*** Study material ***

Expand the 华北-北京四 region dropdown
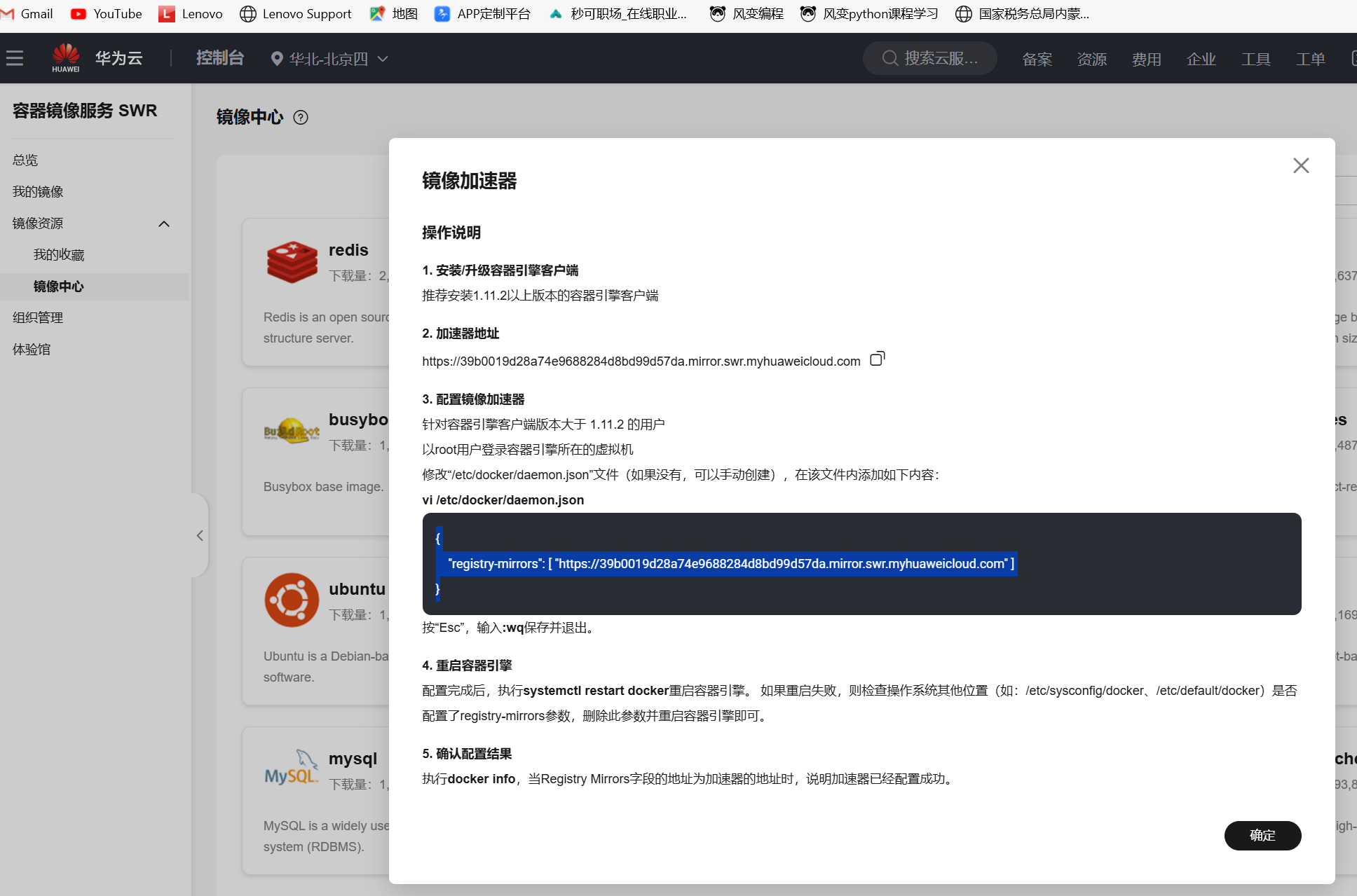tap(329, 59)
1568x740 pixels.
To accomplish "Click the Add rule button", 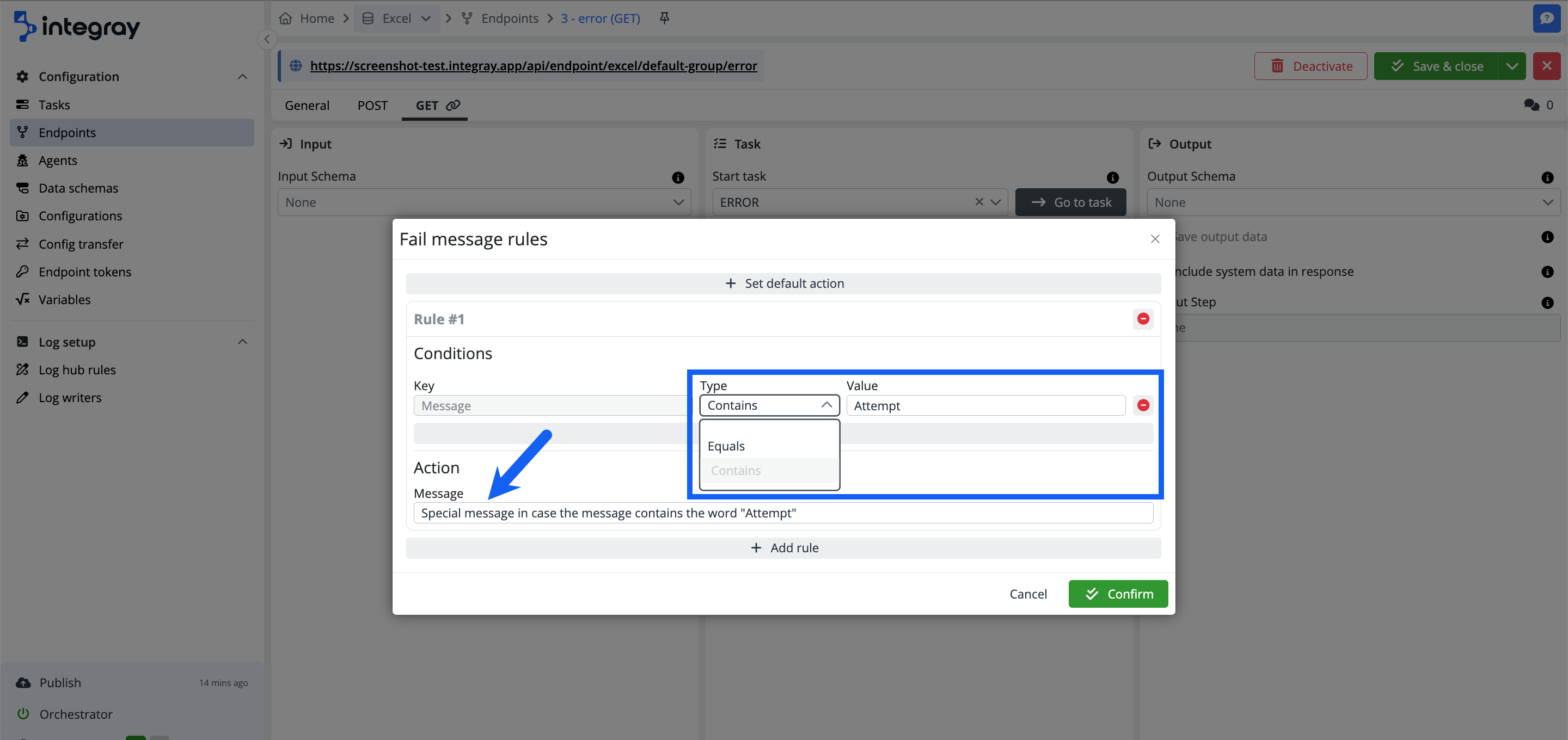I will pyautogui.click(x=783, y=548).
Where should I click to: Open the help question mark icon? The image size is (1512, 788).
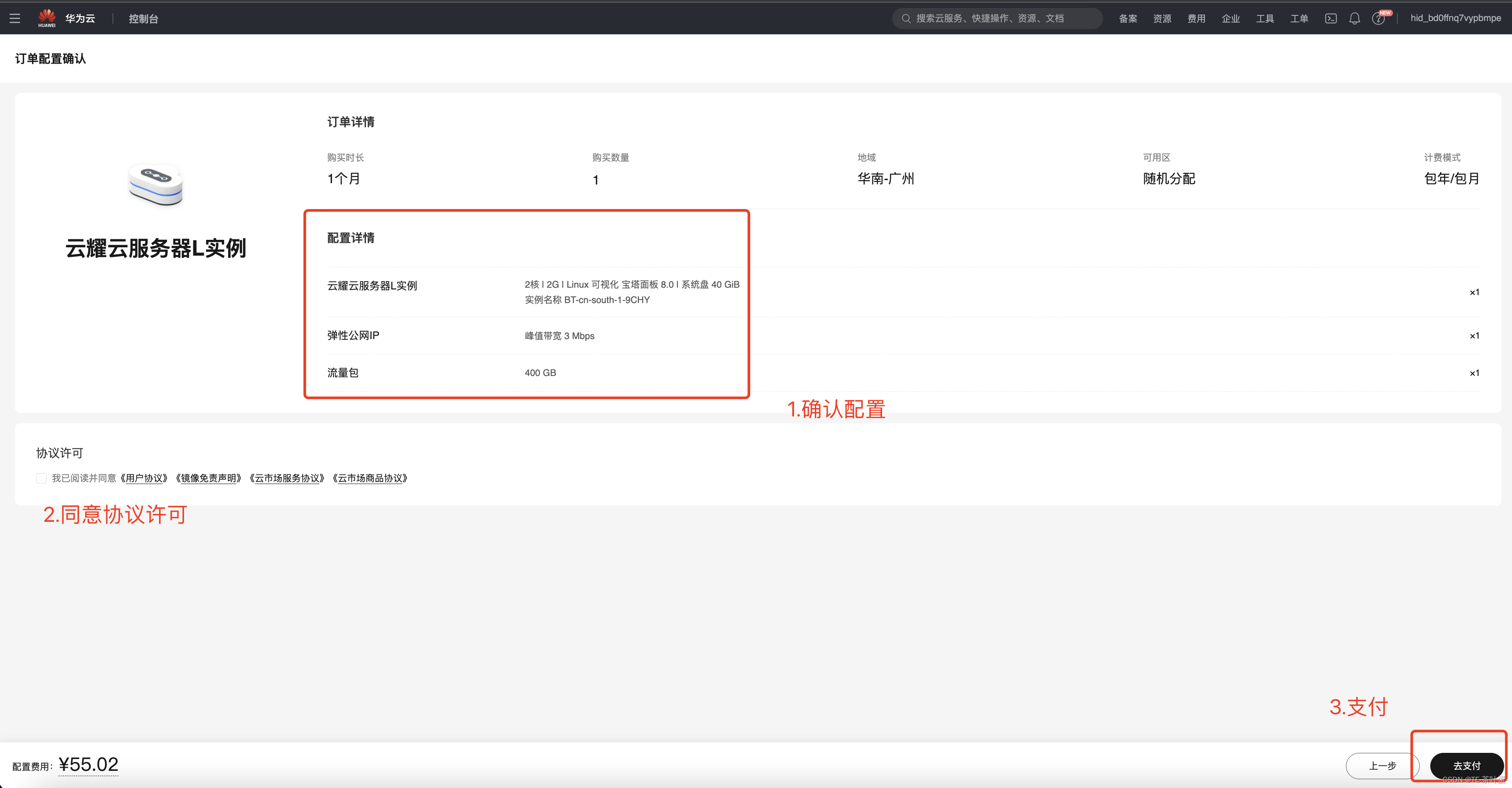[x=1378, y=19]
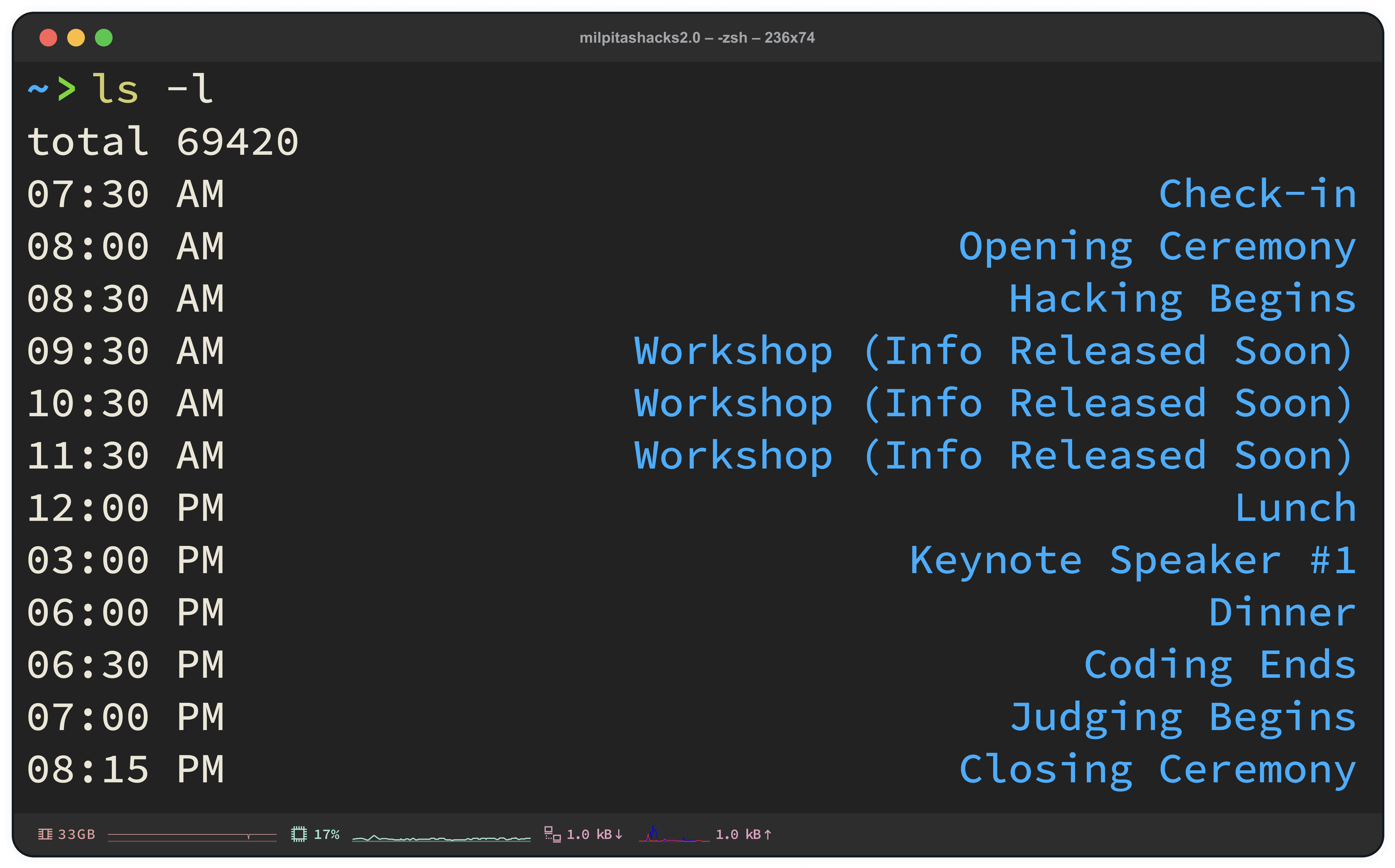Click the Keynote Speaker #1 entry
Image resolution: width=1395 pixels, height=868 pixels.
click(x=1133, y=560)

*** End of Study material ***

— Activity —
All that is required is an exact reproduction of the lines from the one containing "Where should I" to the final line of the listing above, pictures omitted.

— Task output —
Where should I click to: Open the help question mark icon? The image size is (1512, 788).
[x=1378, y=19]
Click the Keynote Speaker #1 entry
Image resolution: width=1395 pixels, height=868 pixels.
click(x=1133, y=560)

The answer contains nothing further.